begin Record excerpts

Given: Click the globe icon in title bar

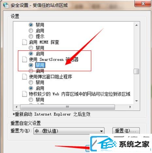Looking at the screenshot, I should (x=6, y=5).
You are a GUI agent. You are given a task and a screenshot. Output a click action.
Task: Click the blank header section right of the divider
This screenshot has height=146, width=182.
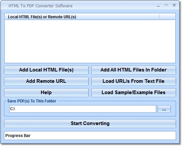pyautogui.click(x=167, y=17)
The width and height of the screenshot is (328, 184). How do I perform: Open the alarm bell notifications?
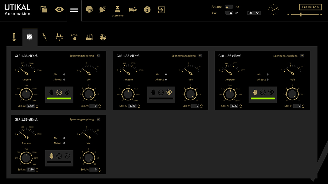(103, 9)
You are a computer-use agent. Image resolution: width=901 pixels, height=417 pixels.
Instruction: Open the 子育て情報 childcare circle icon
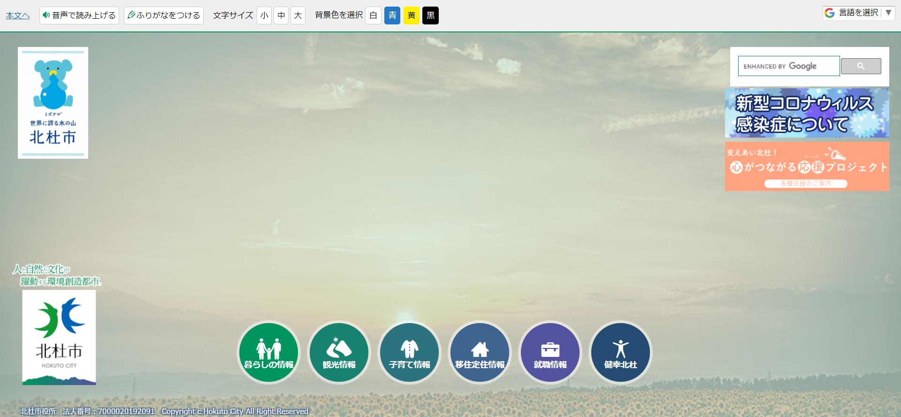tap(409, 352)
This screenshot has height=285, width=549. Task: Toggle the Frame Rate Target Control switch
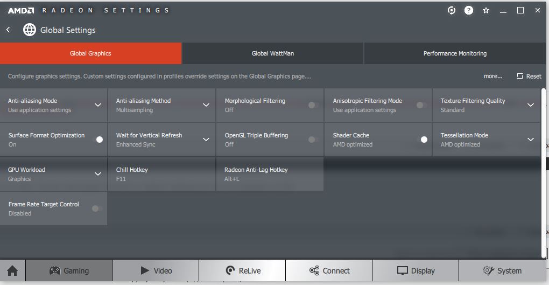97,208
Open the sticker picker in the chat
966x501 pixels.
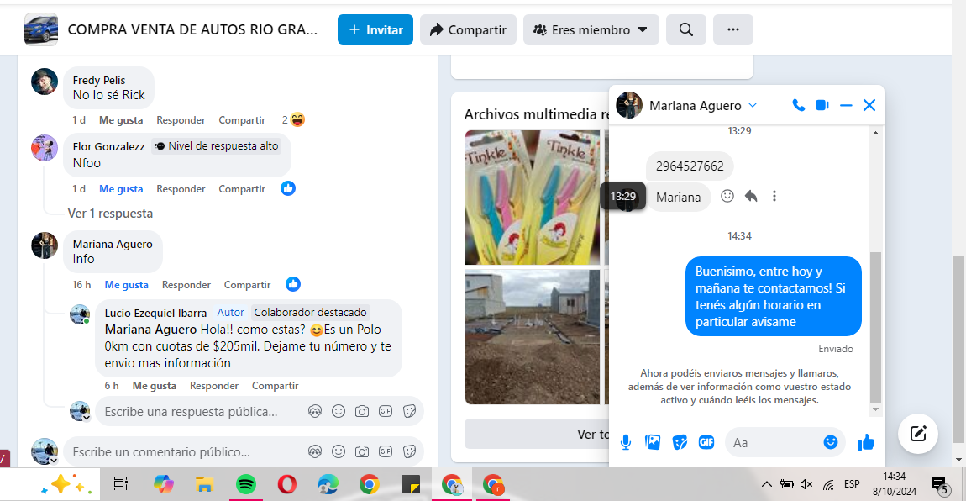tap(680, 442)
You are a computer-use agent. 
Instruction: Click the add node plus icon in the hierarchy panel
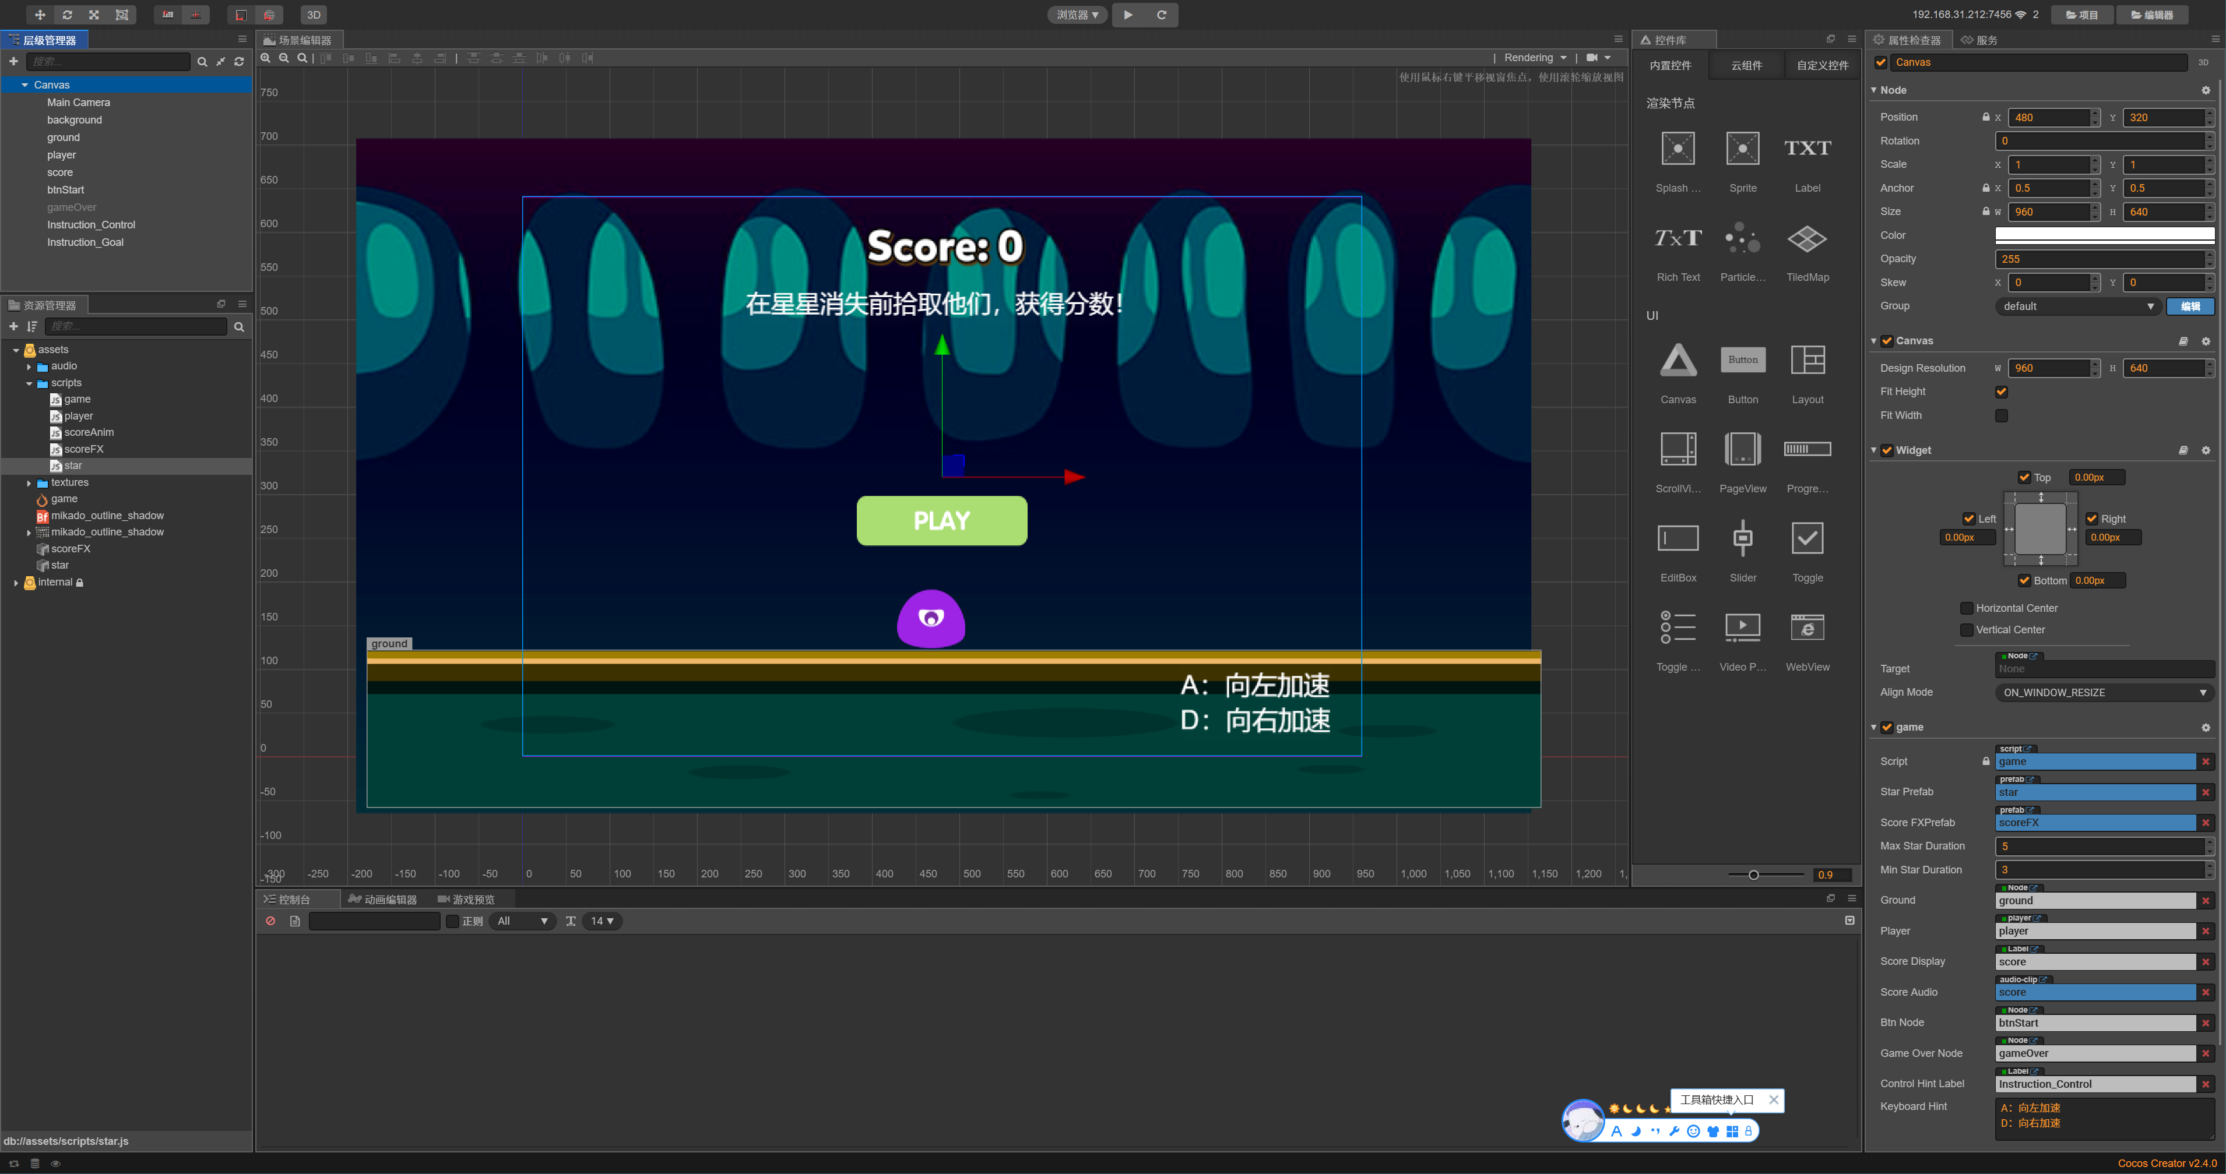click(13, 61)
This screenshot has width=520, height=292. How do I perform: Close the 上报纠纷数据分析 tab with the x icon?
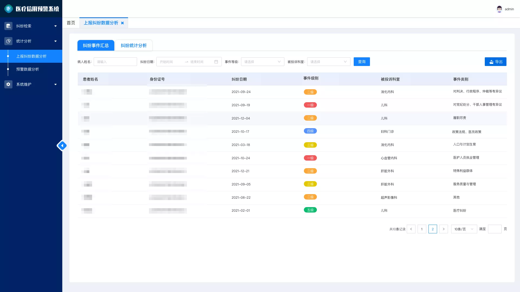point(122,23)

end Record excerpts

• **Do this**
Reproduce every line of the listing above word for word, omitting the pictures.

• **Result for this task**
Given: Click the globe icon in title bar

Looking at the screenshot, I should (x=6, y=5).
You are a GUI agent. You are given a task and a screenshot. Output a click action.
Task: Click the blank header section right of the divider
This screenshot has height=146, width=182.
pyautogui.click(x=167, y=17)
The width and height of the screenshot is (328, 184). How do I perform: Open the alarm bell notifications?
(103, 9)
You are a computer-use agent. Image resolution: width=901 pixels, height=417 pixels.
Instruction: Open the 子育て情報 childcare circle icon
tap(409, 352)
This screenshot has height=285, width=549. Task: Toggle the Frame Rate Target Control switch
97,208
Open the sticker picker in the chat
966x501 pixels.
tap(680, 442)
You are a computer-use agent. 
Instruction: Click the add node plus icon in the hierarchy panel
click(13, 61)
This screenshot has width=520, height=292. How do I perform: Close the 上报纠纷数据分析 tab with the x icon?
point(122,23)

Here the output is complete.